Charity Industry

‘Are there too many charities in Australia?’ Australian Charities and Not-for-profits Commission (ACNC)
https://www.acnc.gov.au/for-public/understanding-charities/are-there-too-many-charities-australia

The around 60,000 charities include:

  • Religious organisations
  • Parents and citizens committees or associations
  • Universities and research organisations
  • Non-government schools
  • Animal welfare organisations
  • International aid agencies
  • Family violence support organisations
  • Aged care centres and child care groups
  • Cultural institutions such as museums and galleries
  • Environmental protection groups
  • Legal aid centres

In the 2019 Annual Information Statement, charities reported:

  • Revenue was $166 billion. [Australian GDP was almost $2 trillion.]
  • Donations $11.8 billion.
  • Government funding $78.1 billion.
  • Charities employed 1.38 million people (11% of total Australian employees). [In June 2020, the Australian Bureau of Statistics reported that Australia had 12.3 million people in employment.]
  • Volunteer numbers 3.6 million.
  • Charities spent $85.9 billion on employee expenses.
  • The most common activities for charities were religious activities and primary and secondary education.

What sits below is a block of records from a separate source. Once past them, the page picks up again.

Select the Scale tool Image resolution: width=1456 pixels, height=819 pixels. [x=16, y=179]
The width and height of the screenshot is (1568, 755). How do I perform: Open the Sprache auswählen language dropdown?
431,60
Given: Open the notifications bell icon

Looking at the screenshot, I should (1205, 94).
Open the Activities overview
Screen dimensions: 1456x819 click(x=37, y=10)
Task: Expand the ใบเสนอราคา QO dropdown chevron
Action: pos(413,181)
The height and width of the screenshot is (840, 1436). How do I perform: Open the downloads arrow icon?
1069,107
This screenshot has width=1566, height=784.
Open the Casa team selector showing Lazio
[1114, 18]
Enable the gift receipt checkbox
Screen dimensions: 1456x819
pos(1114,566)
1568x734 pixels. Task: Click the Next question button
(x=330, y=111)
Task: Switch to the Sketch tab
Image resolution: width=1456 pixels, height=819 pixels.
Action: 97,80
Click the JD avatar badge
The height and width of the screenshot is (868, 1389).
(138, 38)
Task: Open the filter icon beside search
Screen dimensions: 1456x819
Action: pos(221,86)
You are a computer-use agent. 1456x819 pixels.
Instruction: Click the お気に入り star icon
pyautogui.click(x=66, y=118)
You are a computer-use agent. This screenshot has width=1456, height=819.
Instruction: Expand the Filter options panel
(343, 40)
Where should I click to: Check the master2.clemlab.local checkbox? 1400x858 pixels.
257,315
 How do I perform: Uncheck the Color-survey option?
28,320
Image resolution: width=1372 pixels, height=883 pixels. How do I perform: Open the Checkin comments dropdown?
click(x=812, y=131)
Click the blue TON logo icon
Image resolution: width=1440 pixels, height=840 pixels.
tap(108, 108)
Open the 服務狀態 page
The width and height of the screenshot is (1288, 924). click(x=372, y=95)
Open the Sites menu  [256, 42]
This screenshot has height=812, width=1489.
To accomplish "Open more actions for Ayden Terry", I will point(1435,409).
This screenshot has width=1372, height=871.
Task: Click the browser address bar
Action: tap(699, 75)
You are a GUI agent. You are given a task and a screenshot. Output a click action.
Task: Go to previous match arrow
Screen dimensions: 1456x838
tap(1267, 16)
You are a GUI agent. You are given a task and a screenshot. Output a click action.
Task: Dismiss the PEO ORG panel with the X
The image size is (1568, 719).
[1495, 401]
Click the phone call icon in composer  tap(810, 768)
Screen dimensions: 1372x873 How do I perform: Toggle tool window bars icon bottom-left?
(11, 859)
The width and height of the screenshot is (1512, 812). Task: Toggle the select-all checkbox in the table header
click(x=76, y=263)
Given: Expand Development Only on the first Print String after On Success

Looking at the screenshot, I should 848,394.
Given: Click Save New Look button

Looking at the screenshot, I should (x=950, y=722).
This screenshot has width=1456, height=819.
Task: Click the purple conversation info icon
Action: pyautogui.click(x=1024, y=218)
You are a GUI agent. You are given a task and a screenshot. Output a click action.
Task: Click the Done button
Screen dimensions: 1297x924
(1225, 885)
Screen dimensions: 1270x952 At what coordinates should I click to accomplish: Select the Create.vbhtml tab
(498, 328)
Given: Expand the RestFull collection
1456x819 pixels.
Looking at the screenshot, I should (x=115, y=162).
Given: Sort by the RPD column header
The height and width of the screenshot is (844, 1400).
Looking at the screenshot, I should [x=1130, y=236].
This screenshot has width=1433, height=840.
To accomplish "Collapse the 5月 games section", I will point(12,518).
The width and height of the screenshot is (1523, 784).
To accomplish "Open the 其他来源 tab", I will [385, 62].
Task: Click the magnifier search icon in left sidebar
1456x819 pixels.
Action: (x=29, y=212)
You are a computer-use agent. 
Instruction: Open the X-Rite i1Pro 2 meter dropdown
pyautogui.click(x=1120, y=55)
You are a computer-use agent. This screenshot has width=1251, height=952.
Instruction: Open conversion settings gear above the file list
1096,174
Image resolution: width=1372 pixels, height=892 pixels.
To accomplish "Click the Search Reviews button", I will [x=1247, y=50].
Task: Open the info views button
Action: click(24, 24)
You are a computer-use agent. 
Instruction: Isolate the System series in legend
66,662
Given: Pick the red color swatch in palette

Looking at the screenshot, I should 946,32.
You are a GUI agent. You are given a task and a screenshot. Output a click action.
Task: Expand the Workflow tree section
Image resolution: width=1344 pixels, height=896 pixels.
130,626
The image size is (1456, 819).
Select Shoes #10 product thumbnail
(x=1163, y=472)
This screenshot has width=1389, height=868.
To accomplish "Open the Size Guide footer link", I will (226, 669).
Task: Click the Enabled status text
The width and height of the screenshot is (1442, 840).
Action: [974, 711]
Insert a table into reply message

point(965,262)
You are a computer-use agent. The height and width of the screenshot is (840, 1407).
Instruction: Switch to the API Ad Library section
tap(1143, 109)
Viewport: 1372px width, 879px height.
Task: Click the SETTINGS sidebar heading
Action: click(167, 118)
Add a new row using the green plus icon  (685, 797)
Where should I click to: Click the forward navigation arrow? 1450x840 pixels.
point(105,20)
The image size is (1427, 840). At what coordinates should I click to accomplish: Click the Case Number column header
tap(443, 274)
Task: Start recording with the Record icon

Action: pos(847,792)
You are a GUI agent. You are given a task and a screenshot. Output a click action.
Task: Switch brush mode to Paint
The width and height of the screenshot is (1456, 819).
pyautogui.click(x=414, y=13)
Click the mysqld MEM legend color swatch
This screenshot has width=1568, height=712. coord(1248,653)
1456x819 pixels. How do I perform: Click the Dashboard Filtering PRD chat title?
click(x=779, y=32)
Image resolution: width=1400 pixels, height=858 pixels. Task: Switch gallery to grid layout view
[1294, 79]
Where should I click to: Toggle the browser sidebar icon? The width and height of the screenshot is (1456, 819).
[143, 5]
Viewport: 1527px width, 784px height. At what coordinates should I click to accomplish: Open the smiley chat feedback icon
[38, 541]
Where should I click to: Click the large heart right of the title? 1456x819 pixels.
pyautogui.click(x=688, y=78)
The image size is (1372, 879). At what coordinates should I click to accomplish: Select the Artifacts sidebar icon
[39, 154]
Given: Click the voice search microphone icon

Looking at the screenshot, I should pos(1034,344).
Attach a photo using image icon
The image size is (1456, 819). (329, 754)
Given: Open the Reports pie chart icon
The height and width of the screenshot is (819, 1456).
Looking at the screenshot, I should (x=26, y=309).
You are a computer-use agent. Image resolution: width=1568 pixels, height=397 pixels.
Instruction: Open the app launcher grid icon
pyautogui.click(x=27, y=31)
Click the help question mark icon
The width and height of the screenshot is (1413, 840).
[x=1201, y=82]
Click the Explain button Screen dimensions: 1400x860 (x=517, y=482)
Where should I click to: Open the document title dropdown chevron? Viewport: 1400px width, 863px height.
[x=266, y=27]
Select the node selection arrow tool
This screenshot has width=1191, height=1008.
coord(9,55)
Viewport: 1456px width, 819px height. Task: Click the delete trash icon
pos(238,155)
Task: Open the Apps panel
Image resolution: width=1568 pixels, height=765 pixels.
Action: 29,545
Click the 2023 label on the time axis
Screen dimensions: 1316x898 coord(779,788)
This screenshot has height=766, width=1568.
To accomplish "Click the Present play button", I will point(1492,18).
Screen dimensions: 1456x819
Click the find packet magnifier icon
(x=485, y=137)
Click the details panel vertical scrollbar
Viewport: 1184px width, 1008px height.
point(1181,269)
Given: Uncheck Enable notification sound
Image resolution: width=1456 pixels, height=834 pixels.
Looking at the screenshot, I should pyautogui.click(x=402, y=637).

[Australian Charities Report 7th Edition: https://www.acnc.gov.au/tools/reports/australian-charities-report-7th-edition]

Thus, it is one of Australia’s biggest industries and an incredibly significant and important part of Australia’s Human-Organisation.

Regarding the 5 ‘universal, unconditional and guaranteed’ ‘Citizen Coopetition-Contributive Self-Actualisation Maximising Infrastructure’ (Citizen-CoCoSAMI) cornerstones of:

  1. Universal Rule of Coopetition-maximising Law
  2. Universal Liberal Democracy
  3. Universal Education
  4. Universal Healthcare
  5. Universal Subsistence Income (USI), which is Subsistence-Income-Servitude (SIS) abolitionist

charities also play a significant role.

However, as bottom-up organisations, regarding these 5 cornerstones, charities should only be a ‘top-up’ yet, particularly regarding The USI-absence, they are being burdened (and failing) with too much of the load.

Nevertheless, in large part, this is the fault of their policy activism component because, overwhelmingly, even though they know they are failing their Disempowered constituentsd (failing even to stabilise the decline), as yet, they are not advocating for The USI.